Longtime Houghton College professor, Michael Walters, will retire from his current position as associate dean of the area of religion and global service and chair of the department of biblical studies, theology, and philosophy. This will bring to an end a career on the faculty at Houghton spanning two decades.

Walters first came to Houghton as the pastor of Houghton Wesleyan Church in 1982, remarking “I originally came thinking it was going to be for one year, and I still haven’t left. So it was kind of a surprise.” In 1995, the college asked Walters to join the faculty as a professor in what is now the department of biblical studies, theology, and philosophy. During his time here, as well as being named chair and associate dean, he has assisted with the hiring of faculty like professor Jonathan Case, the establishment of the Woolsey lectures, and the recent accreditation of the theology major. Additionally, Walters created the spiritual formation class which has been “probably [his] favorite course over the years.”
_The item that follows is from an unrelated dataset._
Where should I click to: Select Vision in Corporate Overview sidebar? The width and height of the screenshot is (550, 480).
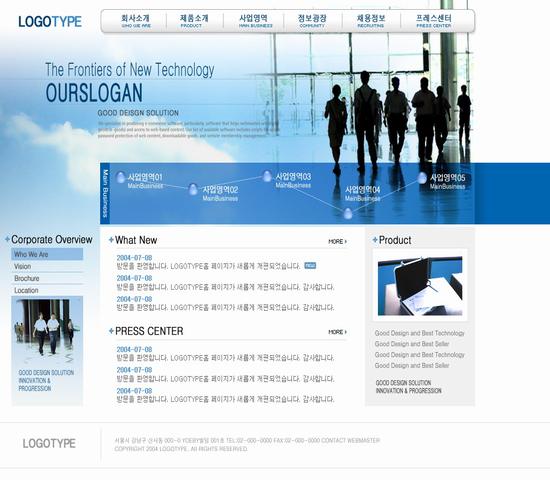click(47, 267)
Kristina Lacelle-Peterson, fellow theology professor, remarked on Walters’ “amazing service” to the college. She particularly noted his importance as an “inspirational” mentor in the ministerial program, which is “a service that this college offers to The Wesleyan Church in particular, but offers in general to students who are preparing for ministry.” The ministry program at Houghton is important, she said, because it is “central to the faith development of most Christians to have strong preaching and pastoral care and fellowship and worship” at their churches.
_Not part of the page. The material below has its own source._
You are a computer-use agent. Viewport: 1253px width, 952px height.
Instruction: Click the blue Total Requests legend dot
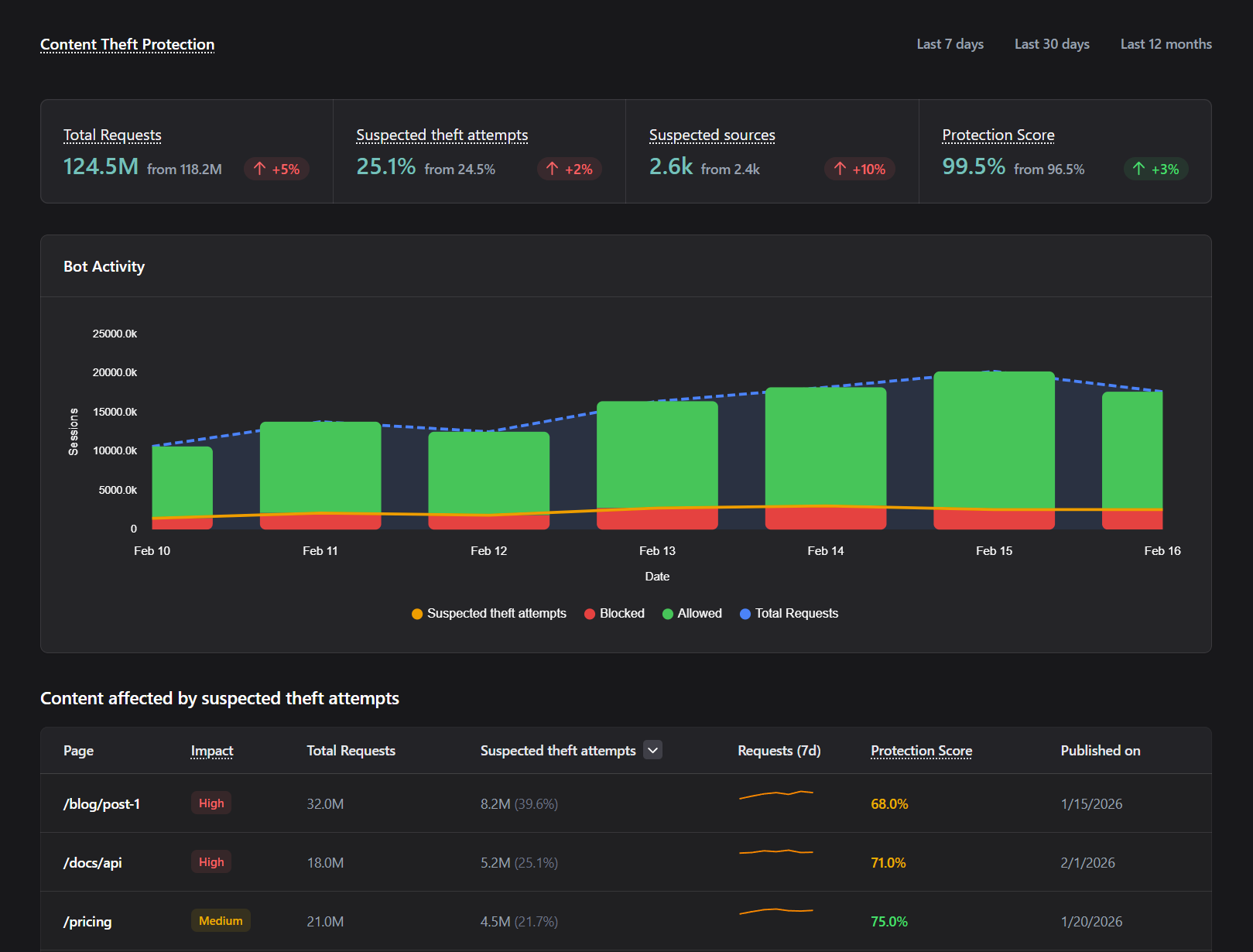coord(745,614)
Building relationships with other faculty members and students was one of the most rewarding parts of teaching at Houghton for Walters, who said it was “a wonderful thing to watch [students] develop… and to know that you had just a small part helping to form them.” Former student, Veronica Gerace, said she admired Walters’ wisdom and stated that he teaches theology in a “very clear and concise way.” She also said she used the lessons she learned during the class to answer the questions of summer camp kids she worked with during her time on the Houghton travelling ministry team last summer.
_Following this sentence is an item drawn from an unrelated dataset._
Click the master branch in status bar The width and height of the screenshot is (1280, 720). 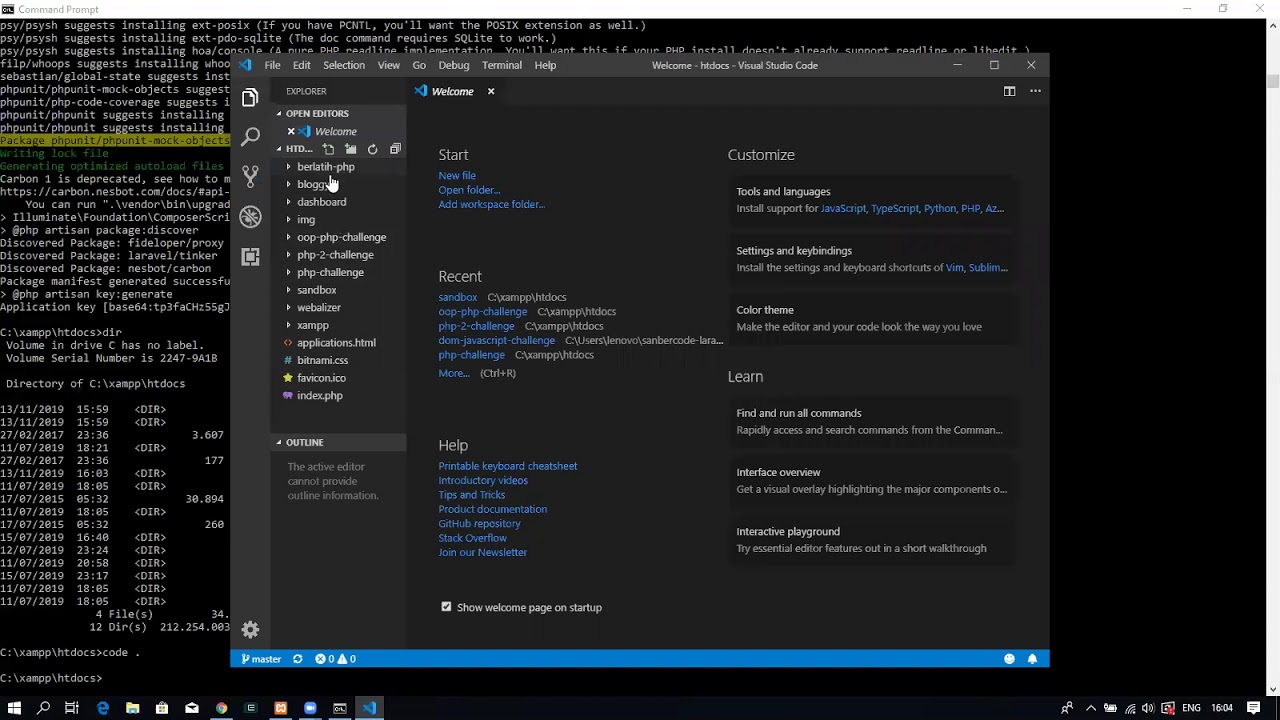261,659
According to Lacelle-Peterson, the ministry courses Walters currently teaches will be distributed among the biblical studies and theology faculty, all of whom are ordained and who have worked in churches. The department is currently undergoing a search for a new associate dean as well as a chair of the department. Any positions will be hired internally. She stated both of these topics are an ongoing conversation between members of the department and Academic Dean Linda Mill-Woolsey.

Walters said retirement will allow him more time to spend time with family, including his children and grandchildren. His immediate plans are to stay in the area. Despite not initially intending to live in western New York for so many years of his career, Walters remarked, “I obviously love this institution and have been shaped and formed by it and this community in a variety of ways.”